US President Joe Biden on Sunday posthumously pardoned Jamaica’s first National Hero Marcus Mosiah Garvey, the organizer of a mass black rights movement, the Universal Negro Improvement Association, who was convicted on charges largely believed to have been bogus in the United States in the 1920s.
Garvey was convicted of mail fraud and sent to prison. His sentence was commuted by President Calvin Coolidge in 1927 and he was deported to his homeland, Jamaica.
Garvey was credited as a huge influence on Dr Martin Luther King Jr., Malcolm X and other civil rights leaders.
Dr King said of Garvey: “He was the first man, on a mass scale and level” to give millions of Black people “a sense of dignity and destiny.”
Black Congressional leaders, including Congresswoman Yvette Clarke, a daughter of Jamaican immigrants, had pushed for Biden to pardon Garvey.

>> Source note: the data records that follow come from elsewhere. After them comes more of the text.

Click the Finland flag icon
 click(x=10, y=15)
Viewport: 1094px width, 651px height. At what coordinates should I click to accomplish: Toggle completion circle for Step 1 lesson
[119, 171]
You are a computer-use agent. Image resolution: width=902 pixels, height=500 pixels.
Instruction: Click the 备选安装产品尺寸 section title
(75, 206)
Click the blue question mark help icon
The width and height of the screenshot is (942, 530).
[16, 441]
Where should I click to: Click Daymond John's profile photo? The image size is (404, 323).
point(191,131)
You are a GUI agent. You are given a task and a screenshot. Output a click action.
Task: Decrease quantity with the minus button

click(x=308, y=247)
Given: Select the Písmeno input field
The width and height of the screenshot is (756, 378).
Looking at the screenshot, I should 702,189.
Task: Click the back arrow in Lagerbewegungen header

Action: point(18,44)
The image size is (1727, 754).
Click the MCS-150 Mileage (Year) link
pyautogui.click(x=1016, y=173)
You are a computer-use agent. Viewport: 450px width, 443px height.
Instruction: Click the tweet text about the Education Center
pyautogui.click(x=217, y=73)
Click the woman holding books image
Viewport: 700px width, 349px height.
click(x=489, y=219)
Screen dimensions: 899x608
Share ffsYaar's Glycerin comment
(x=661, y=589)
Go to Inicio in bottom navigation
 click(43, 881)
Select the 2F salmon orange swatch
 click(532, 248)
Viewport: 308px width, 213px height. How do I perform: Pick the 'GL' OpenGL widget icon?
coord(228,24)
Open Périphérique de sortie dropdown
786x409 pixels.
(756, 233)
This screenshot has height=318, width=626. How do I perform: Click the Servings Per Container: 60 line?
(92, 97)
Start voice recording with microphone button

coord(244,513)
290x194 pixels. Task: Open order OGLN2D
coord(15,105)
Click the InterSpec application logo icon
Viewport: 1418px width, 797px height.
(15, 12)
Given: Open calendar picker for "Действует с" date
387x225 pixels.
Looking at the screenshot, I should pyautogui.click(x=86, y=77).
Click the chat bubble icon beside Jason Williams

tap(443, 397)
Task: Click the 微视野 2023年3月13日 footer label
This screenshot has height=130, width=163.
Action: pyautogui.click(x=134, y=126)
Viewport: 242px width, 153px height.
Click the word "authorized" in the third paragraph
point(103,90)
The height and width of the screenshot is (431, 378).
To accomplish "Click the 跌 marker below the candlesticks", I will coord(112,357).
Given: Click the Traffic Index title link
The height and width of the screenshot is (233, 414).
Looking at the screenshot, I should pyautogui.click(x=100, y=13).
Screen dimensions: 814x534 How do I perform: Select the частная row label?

The asserted that Garvey’s conviction was politically motivated and an effort to silence the increasingly popular leader who spoke of racial pride.
Biden't statement
Marcus Mosiah Garvey (1887-1940) was a renowned civil rights and human rights leader who was convicted of mail fraud in 1923, and sentenced to five years’ imprisonment. President Calvin Coolidge commuted his sentence in 1927. Notably, Mr. Garvey created the Black Star Line, the first Black-owned shipping line and method of international travel, and founded the Universal Negro Improvement Association, which celebrated African history and culture. Dr. Martin Luther King, Jr. described Mr. Garvey as “the first man of color in the history of the United States to lead and develop a mass movement.”
Advocates and lawmakers praise his global advocacy and impact, and highlight the injustice underlying his criminal conviction.